Die politisch und formal überzeugendsten Beiträge waren zwei Genrefilme. So erzählt der Italiener Alberto Fasulo, ausgehend von den Prozessakten über den Müller Domenico Scandella, der Ende des 16.Jahrhunderts in der venezianischen Provinz in einem Bergdorf gegen das ausbeuterische Regime der katholischen Kirche aufbegehrt, eine Geschichte über das Spionieren, Ausfragen und Verleumden, die aktueller nicht sein könnte. „Menocchio“ entwirft in atemberaubenden von Renaissancegemälden inspirierten Bildern das Porträt eines Widerständigen, der wegen seiner pantheistischen Ansichten zum Gegner eines repressiven Regimes wird. Auch Yeo Siew Hua gelingt mit seinem wagemutigen Erstlingswerk „A Land Imagined“ eine Abrechnung mit einem System der Ausbeutung, in diesem Fall aktueller Provenienz. Auf einer Landgewinnungsbaustelle in Singapur verschwindet ein Bauarbeiter spurlos, ein Polizeidetektiv wird mit der Ermittlung beauftragt, die ihn immer tiefer in eine Welt führt, deren Existenz ihm bisher verborgen war. Yeos Film ist ein flirrender Alptraum über moderne Sklaverei.
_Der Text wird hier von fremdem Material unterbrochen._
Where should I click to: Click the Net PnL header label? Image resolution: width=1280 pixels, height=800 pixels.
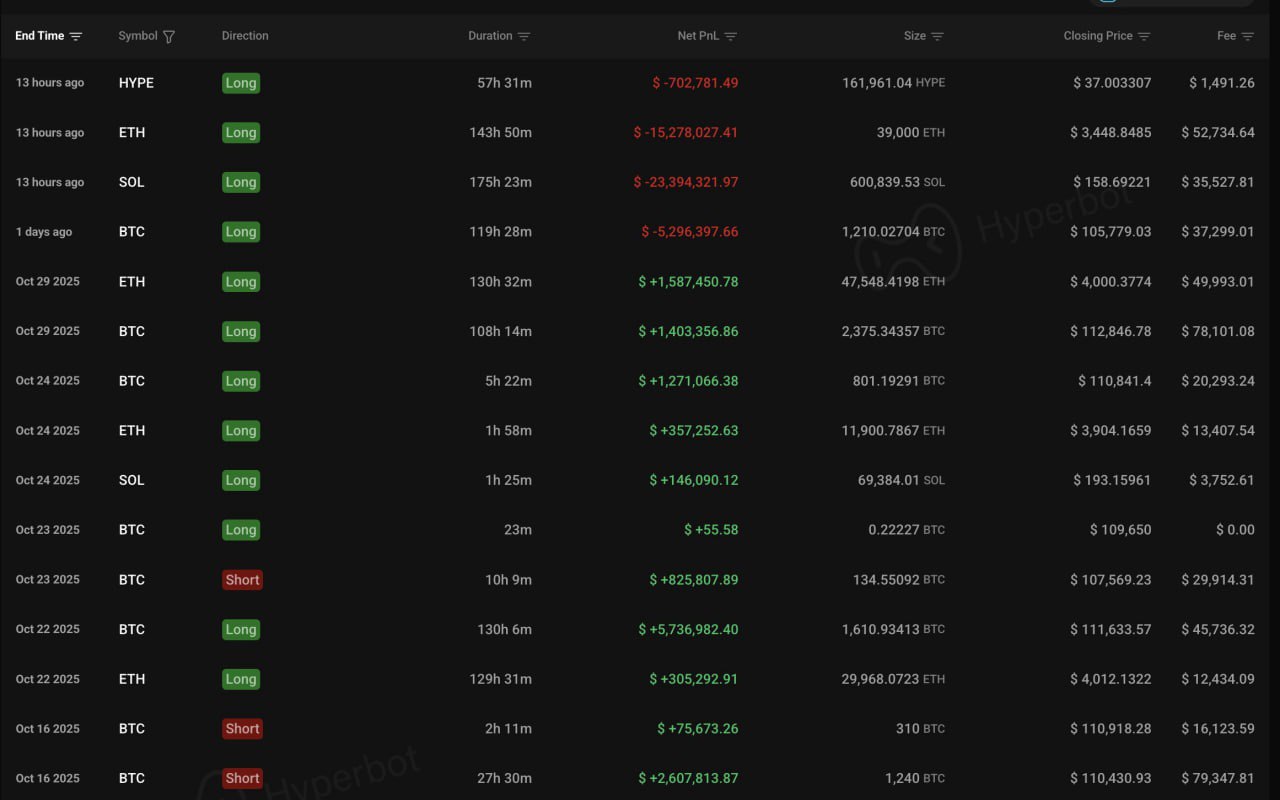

Der Goldene Leopard an diesen Film ist absolut nachvollziehbar.
Der beste Film des Festivals wurde allerdings nicht im Wettbewerb gezeigt, weil er seine Premiere schon Anfang des Jahres beim Sundance-Festival hatte, in Locarno nun aber zum ersten Mal international vorgestellt wurde. „Blaze“, der dritte Spielfilm des Schauspielers Ethan Hawke als Regisseur, fokussiert das turbulente Leben des verkannten Songwriters Blaze Foley. Geschickt verwebt Hawke drei verschiedene Zeitebenen, die einerseits der Legendenbildung dienen, diese aber auch gleichzeitig dekonstruieren. In wunderbaren sepiagetönten Bildern schafft es Hawke die Unangepasstheit des Sängers adäquat einzufangen, der durch seinen Hang zur Selbstzerstörung in den Abgrund gezogen wird. Ben Dickey, der die Lieder von Blaze Foley auch selbst interpretiert, ist sensationell. Was die Atmosphäre betrifft, die dieser Film evoziert, hatte er heuer in Locarno keine Konkurrenz.